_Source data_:
%%

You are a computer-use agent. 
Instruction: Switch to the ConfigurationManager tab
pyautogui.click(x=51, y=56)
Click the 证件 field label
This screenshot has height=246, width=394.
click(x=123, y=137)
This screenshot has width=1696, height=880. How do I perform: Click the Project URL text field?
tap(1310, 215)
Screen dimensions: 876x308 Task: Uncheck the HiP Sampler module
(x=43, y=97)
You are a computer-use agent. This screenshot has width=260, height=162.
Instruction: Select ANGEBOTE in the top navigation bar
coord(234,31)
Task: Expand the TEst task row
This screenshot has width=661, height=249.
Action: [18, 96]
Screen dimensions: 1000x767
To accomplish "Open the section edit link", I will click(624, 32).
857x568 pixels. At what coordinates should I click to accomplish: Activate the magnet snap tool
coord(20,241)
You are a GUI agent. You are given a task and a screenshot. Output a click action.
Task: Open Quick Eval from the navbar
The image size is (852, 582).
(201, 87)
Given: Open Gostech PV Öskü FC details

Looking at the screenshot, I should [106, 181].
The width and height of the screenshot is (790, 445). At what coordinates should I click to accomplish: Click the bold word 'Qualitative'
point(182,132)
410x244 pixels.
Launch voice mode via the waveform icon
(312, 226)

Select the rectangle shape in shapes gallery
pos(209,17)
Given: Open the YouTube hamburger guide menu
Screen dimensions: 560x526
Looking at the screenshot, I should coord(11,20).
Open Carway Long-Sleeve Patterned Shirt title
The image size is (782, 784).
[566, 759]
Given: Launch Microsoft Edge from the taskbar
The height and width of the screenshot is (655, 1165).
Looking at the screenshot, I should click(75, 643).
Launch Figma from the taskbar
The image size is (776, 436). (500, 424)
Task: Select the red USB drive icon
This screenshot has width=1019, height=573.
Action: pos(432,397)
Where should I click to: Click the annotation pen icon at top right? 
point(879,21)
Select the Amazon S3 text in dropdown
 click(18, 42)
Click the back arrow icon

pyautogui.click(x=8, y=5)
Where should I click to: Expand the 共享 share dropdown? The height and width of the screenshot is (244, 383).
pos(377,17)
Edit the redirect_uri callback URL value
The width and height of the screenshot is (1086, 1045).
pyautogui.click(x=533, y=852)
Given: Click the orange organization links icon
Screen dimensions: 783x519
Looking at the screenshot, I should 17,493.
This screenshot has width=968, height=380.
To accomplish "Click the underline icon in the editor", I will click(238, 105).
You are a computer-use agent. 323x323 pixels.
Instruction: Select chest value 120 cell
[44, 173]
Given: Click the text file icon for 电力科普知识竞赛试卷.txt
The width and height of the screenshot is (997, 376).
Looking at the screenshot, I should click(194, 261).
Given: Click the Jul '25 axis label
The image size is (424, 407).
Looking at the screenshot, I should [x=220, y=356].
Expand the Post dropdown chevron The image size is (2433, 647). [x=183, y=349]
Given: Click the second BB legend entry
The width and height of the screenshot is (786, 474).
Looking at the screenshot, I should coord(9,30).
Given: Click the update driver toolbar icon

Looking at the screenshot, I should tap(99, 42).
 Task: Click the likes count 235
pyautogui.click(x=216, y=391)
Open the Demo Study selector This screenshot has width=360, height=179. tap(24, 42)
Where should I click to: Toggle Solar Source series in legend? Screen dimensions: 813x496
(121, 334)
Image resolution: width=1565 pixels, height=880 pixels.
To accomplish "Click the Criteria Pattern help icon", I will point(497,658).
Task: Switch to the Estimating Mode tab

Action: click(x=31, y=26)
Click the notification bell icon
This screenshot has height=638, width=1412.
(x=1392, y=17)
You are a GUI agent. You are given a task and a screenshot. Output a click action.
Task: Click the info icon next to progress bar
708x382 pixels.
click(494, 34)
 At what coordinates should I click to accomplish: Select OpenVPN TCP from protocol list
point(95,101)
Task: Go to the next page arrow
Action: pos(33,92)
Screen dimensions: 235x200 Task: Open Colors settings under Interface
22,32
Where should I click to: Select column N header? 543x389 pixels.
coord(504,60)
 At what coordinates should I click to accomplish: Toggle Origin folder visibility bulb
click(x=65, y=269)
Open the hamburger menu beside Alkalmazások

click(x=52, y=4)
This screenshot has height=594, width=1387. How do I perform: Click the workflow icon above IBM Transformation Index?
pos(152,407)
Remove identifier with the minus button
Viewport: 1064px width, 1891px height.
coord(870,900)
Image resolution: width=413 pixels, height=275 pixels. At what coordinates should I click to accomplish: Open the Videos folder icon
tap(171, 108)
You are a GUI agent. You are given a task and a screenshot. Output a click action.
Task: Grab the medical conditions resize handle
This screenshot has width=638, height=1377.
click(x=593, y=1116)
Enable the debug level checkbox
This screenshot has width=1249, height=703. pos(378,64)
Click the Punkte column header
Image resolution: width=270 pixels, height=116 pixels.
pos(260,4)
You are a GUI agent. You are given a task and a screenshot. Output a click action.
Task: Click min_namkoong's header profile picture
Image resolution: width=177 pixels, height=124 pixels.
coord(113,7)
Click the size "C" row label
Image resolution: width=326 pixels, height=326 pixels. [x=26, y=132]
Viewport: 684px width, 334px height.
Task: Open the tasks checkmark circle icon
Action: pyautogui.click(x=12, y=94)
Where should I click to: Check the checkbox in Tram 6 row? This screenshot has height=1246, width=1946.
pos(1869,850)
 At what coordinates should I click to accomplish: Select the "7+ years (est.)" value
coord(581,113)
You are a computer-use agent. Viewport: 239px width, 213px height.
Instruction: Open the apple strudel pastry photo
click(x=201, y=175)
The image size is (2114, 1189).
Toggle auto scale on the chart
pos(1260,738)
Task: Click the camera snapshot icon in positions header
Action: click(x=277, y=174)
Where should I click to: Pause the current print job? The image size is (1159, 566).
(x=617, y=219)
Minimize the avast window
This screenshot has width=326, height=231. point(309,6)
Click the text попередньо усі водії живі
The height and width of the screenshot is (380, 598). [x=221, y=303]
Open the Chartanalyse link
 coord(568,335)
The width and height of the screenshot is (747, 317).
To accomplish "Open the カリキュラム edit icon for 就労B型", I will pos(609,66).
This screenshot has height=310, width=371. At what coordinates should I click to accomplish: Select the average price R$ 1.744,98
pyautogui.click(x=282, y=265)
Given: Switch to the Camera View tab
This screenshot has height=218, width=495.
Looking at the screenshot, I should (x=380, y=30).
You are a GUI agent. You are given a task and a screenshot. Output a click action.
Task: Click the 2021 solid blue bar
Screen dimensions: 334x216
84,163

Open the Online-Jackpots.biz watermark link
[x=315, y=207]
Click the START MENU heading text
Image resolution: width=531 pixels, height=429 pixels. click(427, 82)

%%

_WHAT TO WORK ON_: Copy the records from the line that has "Click the text попередньо усі водії живі" through the end of the records, with every "Open" changed to "Launch" and nothing else altered.

_SOLUTION_:
Click the text попередньо усі водії живі
The height and width of the screenshot is (380, 598). [x=221, y=303]
Launch the Chartanalyse link
 coord(568,335)
The width and height of the screenshot is (747, 317).
To accomplish "Launch the カリキュラム edit icon for 就労B型", I will pos(609,66).
This screenshot has height=310, width=371. At what coordinates should I click to accomplish: Select the average price R$ 1.744,98
pyautogui.click(x=282, y=265)
Given: Switch to the Camera View tab
This screenshot has height=218, width=495.
Looking at the screenshot, I should (x=380, y=30).
You are a GUI agent. You are given a task and a screenshot. Output a click action.
Task: Click the 2021 solid blue bar
Screen dimensions: 334x216
84,163

Launch the Online-Jackpots.biz watermark link
[x=315, y=207]
Click the START MENU heading text
Image resolution: width=531 pixels, height=429 pixels. click(427, 82)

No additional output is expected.